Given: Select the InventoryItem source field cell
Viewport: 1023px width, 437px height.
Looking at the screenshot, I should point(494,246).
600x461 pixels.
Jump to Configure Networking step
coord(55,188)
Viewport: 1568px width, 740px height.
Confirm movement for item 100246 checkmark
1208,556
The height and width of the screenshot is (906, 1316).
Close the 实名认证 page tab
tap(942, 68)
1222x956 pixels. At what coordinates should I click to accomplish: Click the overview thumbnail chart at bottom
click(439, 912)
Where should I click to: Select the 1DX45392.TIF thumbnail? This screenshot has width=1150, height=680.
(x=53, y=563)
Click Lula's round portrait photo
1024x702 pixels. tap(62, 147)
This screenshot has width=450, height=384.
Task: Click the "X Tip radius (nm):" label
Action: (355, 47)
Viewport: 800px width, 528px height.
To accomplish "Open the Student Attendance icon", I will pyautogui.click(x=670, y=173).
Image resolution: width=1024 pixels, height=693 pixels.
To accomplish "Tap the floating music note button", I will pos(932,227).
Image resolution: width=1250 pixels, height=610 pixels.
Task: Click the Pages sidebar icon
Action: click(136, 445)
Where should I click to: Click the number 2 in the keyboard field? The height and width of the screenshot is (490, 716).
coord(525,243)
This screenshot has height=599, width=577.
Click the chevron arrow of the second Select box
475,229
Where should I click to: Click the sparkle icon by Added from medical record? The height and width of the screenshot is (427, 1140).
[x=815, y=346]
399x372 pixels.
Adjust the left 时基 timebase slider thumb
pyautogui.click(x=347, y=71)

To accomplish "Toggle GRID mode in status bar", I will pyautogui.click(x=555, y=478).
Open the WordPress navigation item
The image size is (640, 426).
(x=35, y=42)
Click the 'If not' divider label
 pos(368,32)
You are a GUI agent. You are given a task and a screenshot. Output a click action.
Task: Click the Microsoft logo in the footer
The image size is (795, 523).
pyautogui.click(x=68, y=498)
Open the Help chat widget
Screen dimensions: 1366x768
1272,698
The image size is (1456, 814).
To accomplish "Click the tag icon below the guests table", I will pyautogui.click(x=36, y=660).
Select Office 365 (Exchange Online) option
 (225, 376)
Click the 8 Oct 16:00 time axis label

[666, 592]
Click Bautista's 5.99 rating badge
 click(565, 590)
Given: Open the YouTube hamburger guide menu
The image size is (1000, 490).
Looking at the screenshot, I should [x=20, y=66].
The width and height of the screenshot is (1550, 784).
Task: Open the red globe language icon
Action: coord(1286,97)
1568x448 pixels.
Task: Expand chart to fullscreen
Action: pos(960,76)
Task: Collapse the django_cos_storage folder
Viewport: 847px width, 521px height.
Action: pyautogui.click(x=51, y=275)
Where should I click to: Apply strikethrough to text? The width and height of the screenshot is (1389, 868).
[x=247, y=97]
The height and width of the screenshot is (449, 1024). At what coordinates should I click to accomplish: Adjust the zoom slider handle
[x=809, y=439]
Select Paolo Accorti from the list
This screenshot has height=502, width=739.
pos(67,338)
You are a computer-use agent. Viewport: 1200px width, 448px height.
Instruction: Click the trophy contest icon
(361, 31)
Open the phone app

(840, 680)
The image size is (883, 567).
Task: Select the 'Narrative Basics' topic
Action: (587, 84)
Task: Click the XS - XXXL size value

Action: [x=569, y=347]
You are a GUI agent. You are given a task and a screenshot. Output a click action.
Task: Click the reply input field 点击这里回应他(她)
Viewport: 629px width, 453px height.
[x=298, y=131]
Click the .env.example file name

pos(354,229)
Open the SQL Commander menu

*-*-*

[To do] Your task is to repeat each of the records above exactly.

[Reply]
Given: Select the InventoryItem source field cell
Viewport: 1023px width, 437px height.
Looking at the screenshot, I should point(494,246).
600x461 pixels.
Jump to Configure Networking step
coord(55,188)
Viewport: 1568px width, 740px height.
Confirm movement for item 100246 checkmark
1208,556
The height and width of the screenshot is (906, 1316).
Close the 实名认证 page tab
tap(942, 68)
1222x956 pixels. At what coordinates should I click to accomplish: Click the overview thumbnail chart at bottom
click(439, 912)
Where should I click to: Select the 1DX45392.TIF thumbnail? This screenshot has width=1150, height=680.
(x=53, y=563)
Click Lula's round portrait photo
1024x702 pixels. tap(62, 147)
This screenshot has width=450, height=384.
Task: Click the "X Tip radius (nm):" label
Action: (355, 47)
Viewport: 800px width, 528px height.
To accomplish "Open the Student Attendance icon", I will pyautogui.click(x=670, y=173).
Image resolution: width=1024 pixels, height=693 pixels.
To accomplish "Tap the floating music note button", I will pos(932,227).
Image resolution: width=1250 pixels, height=610 pixels.
Task: Click the Pages sidebar icon
Action: click(136, 445)
Where should I click to: Click the number 2 in the keyboard field? The height and width of the screenshot is (490, 716).
coord(525,243)
This screenshot has height=599, width=577.
Click the chevron arrow of the second Select box
475,229
Where should I click to: Click the sparkle icon by Added from medical record? The height and width of the screenshot is (427, 1140).
[x=815, y=346]
399x372 pixels.
Adjust the left 时基 timebase slider thumb
pyautogui.click(x=347, y=71)

To accomplish "Toggle GRID mode in status bar", I will pyautogui.click(x=555, y=478).
Open the WordPress navigation item
The image size is (640, 426).
(x=35, y=42)
Click the 'If not' divider label
 pos(368,32)
You are a GUI agent. You are given a task and a screenshot. Output a click action.
Task: Click the Microsoft logo in the footer
The image size is (795, 523).
pyautogui.click(x=68, y=498)
Open the Help chat widget
Screen dimensions: 1366x768
1272,698
The image size is (1456, 814).
To accomplish "Click the tag icon below the guests table", I will pyautogui.click(x=36, y=660).
Select Office 365 (Exchange Online) option
 (225, 376)
Click the 8 Oct 16:00 time axis label

[666, 592]
Click Bautista's 5.99 rating badge
 click(565, 590)
Given: Open the YouTube hamburger guide menu
The image size is (1000, 490).
Looking at the screenshot, I should [x=20, y=66].
The width and height of the screenshot is (1550, 784).
Task: Open the red globe language icon
Action: coord(1286,97)
1568x448 pixels.
Task: Expand chart to fullscreen
Action: pos(960,76)
Task: Collapse the django_cos_storage folder
Viewport: 847px width, 521px height.
Action: pyautogui.click(x=51, y=275)
Where should I click to: Apply strikethrough to text? The width and height of the screenshot is (1389, 868).
[x=247, y=97]
The height and width of the screenshot is (449, 1024). At what coordinates should I click to accomplish: Adjust the zoom slider handle
[x=809, y=439]
Select Paolo Accorti from the list
This screenshot has height=502, width=739.
pos(67,338)
You are a computer-use agent. Viewport: 1200px width, 448px height.
Instruction: Click the trophy contest icon
(361, 31)
Open the phone app

(840, 680)
The image size is (883, 567).
Task: Select the 'Narrative Basics' topic
Action: (587, 84)
Task: Click the XS - XXXL size value

Action: [x=569, y=347]
You are a GUI agent. You are given a task and a screenshot. Output a click action.
Task: Click the reply input field 点击这里回应他(她)
Viewport: 629px width, 453px height.
[x=298, y=131]
Click the .env.example file name

pos(354,229)
Open the SQL Commander menu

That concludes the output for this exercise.